Lago di Castel Gandolfo, rive invase da mozziconi e plastiche: “Quantità di rifiuti è impressionante”

Legambiente ha raccolto il materiale di scarto lasciato sulle sponde del lago Albano. Bilancio negativo. Scacchi: "Su un’area campionata di 1.600 mq sono stati: 1.008 rifiuti"

Non c’è solo il problema delle microplastiche rilevate nei bacini lacustri. E’ complicata anche la condizione che vivono le sponde di alcuni importanti specchi d’acqua. E’ il caso, ad esempio, del Lago Albano dove si è svolto il terzo appuntamento di Goletta dei Laghi.

Legambiente a Castel Gandolfo

Legambiente, con i volontari del circolo il Appia Sud il Riccio, ha trascorso una giornata sulla sponda del lago di Castel Gandolfo. Lungo due transetti, in corrispondenza di “via spiaggia”, per l'occasione sono stati raccolti e catalogati i materiali di scarto lasciati sulla riva. Su un’area campionata di 1600 metri quadrati, sono stati trovati 1008 rifiuti, di cui il 41,6% sono risultati essere mozziconi di sigaretta. Il 36,4% di rifiuti raccolti, sono stati caratterizzati da “plastiche monouso”, trovate in “una concentrazione molto elevata rispetto a quanto riscontrato nel medesimo controllo lungo le spiagge del litorale del Lazio”.

Le plastiche nei laghi

“C’è una quantità veramente preoccupante di rifiuti abbandonati lungo le rive del Lago Albano, con elevatissima concentrazione di mozziconi di sigarette e plastiche monouso ma anche di bottiglie in vetro e altri oggetti - ha dichiarato Roberto Scacchi presidente di Legambiente Lazio - il chiaro risultato di comportamenti incivili e di una raccolta che non funziona come dovrebbe”.

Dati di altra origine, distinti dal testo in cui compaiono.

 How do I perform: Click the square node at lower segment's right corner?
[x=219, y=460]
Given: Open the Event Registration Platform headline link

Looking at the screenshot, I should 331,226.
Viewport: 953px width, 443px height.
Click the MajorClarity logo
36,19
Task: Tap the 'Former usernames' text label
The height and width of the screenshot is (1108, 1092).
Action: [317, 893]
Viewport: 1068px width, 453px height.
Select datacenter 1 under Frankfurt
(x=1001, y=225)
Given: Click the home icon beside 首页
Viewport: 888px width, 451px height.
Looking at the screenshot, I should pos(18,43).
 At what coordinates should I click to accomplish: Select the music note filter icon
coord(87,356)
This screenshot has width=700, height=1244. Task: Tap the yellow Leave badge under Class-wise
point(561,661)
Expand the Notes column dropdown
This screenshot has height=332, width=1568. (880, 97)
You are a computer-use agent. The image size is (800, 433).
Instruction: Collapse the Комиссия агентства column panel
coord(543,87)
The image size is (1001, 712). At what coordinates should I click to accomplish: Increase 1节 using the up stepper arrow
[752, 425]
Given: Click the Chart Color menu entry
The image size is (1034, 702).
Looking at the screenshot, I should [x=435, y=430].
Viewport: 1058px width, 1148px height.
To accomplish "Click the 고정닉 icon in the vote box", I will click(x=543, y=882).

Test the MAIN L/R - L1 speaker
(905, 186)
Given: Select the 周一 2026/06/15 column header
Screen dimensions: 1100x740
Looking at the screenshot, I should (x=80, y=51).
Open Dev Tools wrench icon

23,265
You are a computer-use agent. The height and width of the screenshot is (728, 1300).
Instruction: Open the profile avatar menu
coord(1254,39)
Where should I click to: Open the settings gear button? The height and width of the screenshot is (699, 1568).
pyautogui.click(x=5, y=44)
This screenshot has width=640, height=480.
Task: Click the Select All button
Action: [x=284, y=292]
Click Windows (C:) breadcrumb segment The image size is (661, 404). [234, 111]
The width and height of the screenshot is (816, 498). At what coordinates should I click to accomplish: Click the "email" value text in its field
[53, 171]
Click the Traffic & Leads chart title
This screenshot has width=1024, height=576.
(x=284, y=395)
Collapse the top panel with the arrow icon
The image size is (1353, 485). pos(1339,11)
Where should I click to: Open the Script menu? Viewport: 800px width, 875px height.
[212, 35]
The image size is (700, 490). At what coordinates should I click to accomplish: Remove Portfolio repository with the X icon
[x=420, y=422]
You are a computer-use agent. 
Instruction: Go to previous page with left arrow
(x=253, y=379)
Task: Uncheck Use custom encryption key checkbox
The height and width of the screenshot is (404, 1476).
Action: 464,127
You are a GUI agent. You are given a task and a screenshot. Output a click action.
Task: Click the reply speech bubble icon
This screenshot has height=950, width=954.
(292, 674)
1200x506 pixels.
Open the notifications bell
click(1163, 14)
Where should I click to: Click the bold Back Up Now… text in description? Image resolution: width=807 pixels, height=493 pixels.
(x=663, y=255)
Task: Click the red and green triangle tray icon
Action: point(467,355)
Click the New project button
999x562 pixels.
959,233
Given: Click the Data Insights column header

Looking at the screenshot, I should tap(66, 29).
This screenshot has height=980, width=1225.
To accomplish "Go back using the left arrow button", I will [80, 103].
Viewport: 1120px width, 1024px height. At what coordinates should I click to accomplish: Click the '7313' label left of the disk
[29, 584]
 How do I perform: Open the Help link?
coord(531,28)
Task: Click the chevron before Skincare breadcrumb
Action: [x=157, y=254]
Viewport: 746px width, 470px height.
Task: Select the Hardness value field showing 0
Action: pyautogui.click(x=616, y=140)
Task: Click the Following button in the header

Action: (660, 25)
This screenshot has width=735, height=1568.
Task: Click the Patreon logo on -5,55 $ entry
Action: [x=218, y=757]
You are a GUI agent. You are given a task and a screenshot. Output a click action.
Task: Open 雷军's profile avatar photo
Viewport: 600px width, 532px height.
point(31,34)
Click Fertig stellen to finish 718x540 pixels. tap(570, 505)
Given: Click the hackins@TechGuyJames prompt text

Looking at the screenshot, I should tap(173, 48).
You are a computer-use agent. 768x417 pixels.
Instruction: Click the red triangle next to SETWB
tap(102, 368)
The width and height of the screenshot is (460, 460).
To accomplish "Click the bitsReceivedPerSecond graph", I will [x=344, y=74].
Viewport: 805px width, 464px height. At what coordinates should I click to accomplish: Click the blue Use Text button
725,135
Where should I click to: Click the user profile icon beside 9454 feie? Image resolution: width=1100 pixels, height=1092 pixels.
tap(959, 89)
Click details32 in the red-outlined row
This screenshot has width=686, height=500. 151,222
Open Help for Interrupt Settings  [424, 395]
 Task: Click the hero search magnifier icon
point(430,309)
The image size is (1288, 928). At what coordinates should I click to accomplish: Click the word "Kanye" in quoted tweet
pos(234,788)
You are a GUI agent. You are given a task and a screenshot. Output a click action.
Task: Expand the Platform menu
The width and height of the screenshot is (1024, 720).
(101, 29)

Le plastiche poi, dalla riva, con la pioggia ed il vento vengono facilmente trasportate nell’acqua. E lì, col tempo, si sminuzzano fino a diventare microscopici organismi. Nel caso del Lago di Bracciano, quest’azione erosiva sulle plastiche, si è rivelata essere dirompente. Nel secondo specchio lacustre della Capitale, infatti, Legambiente ha censito una media di 392.401 particelle per chilometro quadrato.

Il problema degli imballaggi

Al di là della radicata, e del tutto inadeguata, abitudine a gettare i mozziconi in terra, preoccupa la quantità di plastiche monouso lasciate sulle rive del lago Albano. “Bisogna mettere in campo tutto il possibile per impedire in primo luogo l’utilizzo di plastiche negli imballaggi e nel confezionamento di prodotti ad uso alimentare” ha ricordato Scacchi. E’ quello un passo importante per la salvaguardia di ecosistemi idrici tanto belli quanto delicati.

La tutela del lago

Le analisi chimiche, come a Bracciano, Fondi ed in altri bacini lacustri, sono state effettuate anche a Castel Gandolfo. I risultati sulla qualità delle acque del lago Albano, saranno rese note il 30 luglio. Intanto però Legambiente può trarre un bilancio. E fare delle considerazioni.  “Serve un maggior controllo sia da parte dell'Ente Parco dei Castelli sia dei Comuni, ma anche una maggiore attenzione alla cura dell'area verde circostante, magari affidando la gestione ad un unico Ente che possa conciliare le diverse esigenze di utilizzo” ha commentato Nicola Passaretti presidente del circolo Legambiente Appia Sud il Riccio. Sicuramente serve un presidio più stringente. Perchè il lago, con il suo ecosistema in cui sopravvivono tanti mammiferi e specie di ucceli nidificanti, custodisce un patrimonio naturale inestimabile. Da preservare.